---
title: "Introduction to RL HF"
description: "Unit 1 Learning from Hugging Face RL Course"
format:
    html:
        code-fold: true
render-on-save: true
execute:
    eval: false
    echo: true
jupyter: python3
output:
  quarto::html_document:
    self_contained: false
    keep_md: false

categories:
    - End To End Project
    - Regression Project
image: ./images/RL1_Introduction.jpg
---

# Hugging Face Reinforcement Learning course

## Chapter 1: INTRODUCTION TO DEEP REINFORCEMENT LEARNING

- Reinforcement learning is a framework for solving control tasks (also called decision problems) by building agents that learn from the environment by interacting with it through trial and error and receiving rewards (positive or negative) as unique feedback
- RL Process: Imagine an agent learning to play a platform game:
    - Our agent receives state $S_0$ from the environment - we receive the first frame of our game
    - Based on that state $S_0$, the Agent takes action $A_0$ - our agent will move to the right
    - The environment goes to a new state $S_1$ - new frame
    - The environment gives some reward $R_1$ to the agent - we're not dead (Positive Reward +1)
- This RL loop outputs a sequence of state, action, reward, and next state: $S_0, A_0, R_1, S_1$
- The agent's goal is to maximize it's cumulative reward, callled the expected return.

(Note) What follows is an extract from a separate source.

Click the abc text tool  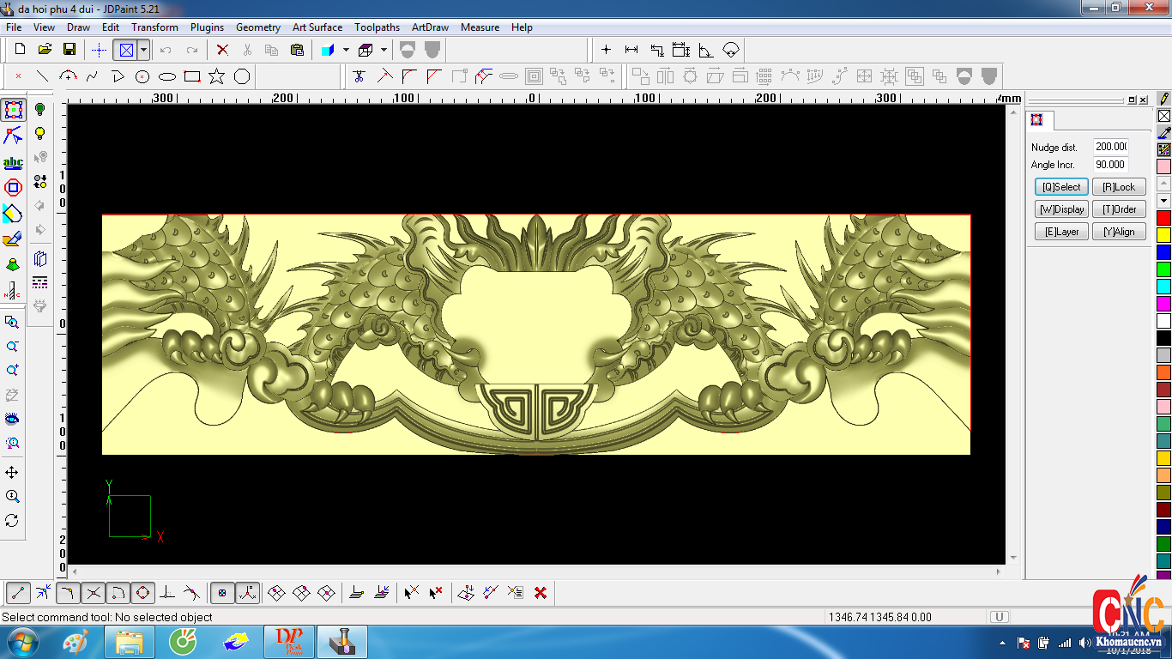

### The reward hypothesis: the central idea of Reinforcement Learning

- RL is based on the reward hypothesis, which is that all goals can be described as the maximization of the expected return (expected cumulative reward).
- That’s why in Reinforcement Learning, to have the best behavior, we aim to learn to take actions that maximize the expected cumulative reward.

### Markov Property
- Markov property implies that our agent needs only the current state to decide what action to take and not the history of all the states and actions they took before.

### Observations/States Space
- Observations/States are the information our agent gets from he environment. In the case of a video game, it can be a frame, in case of a trading agent, it can be the value of a certain stock.
- There is a differentiation to make between observation and state, however:
    - State s: is a complete description of the state of the world.
        - In a chess game, we have access to the whole board information, so we receive a state from the environment. In other words, the environment is fully observed.
    - Observation o: is a partial description of the state. 
        - In Super Mario Bros, we are in a partially observed environment. We receive an observation since we only see a part of the level.

### Action Space
- Action space is the set of all possible actions in an environment.
    - The actions can come from a discrete or continuous space:
        - Discrete space: the number of possible actions is finite. Ex. In Super Mario Bros, we have a finite set of actions since we have only 4 directions and jump.
        - Continous space: A Self Driving Car agent has an infinite number of possible actions since it can turn left 20°, 21,1°, 21,2°, honk, turn right 20°.
    - *Taking this information into consideration is crucial because it will have importance when choosing the RL algorithm in the future.*

### Rewards and the discounting
- The rewared is fundamental in RL because it's the only feedback for the agent. Because of this our agent knows if the action taken was good or not.
    - The cumulative reward at each time step t, equals the sum of all rewards in the sequence.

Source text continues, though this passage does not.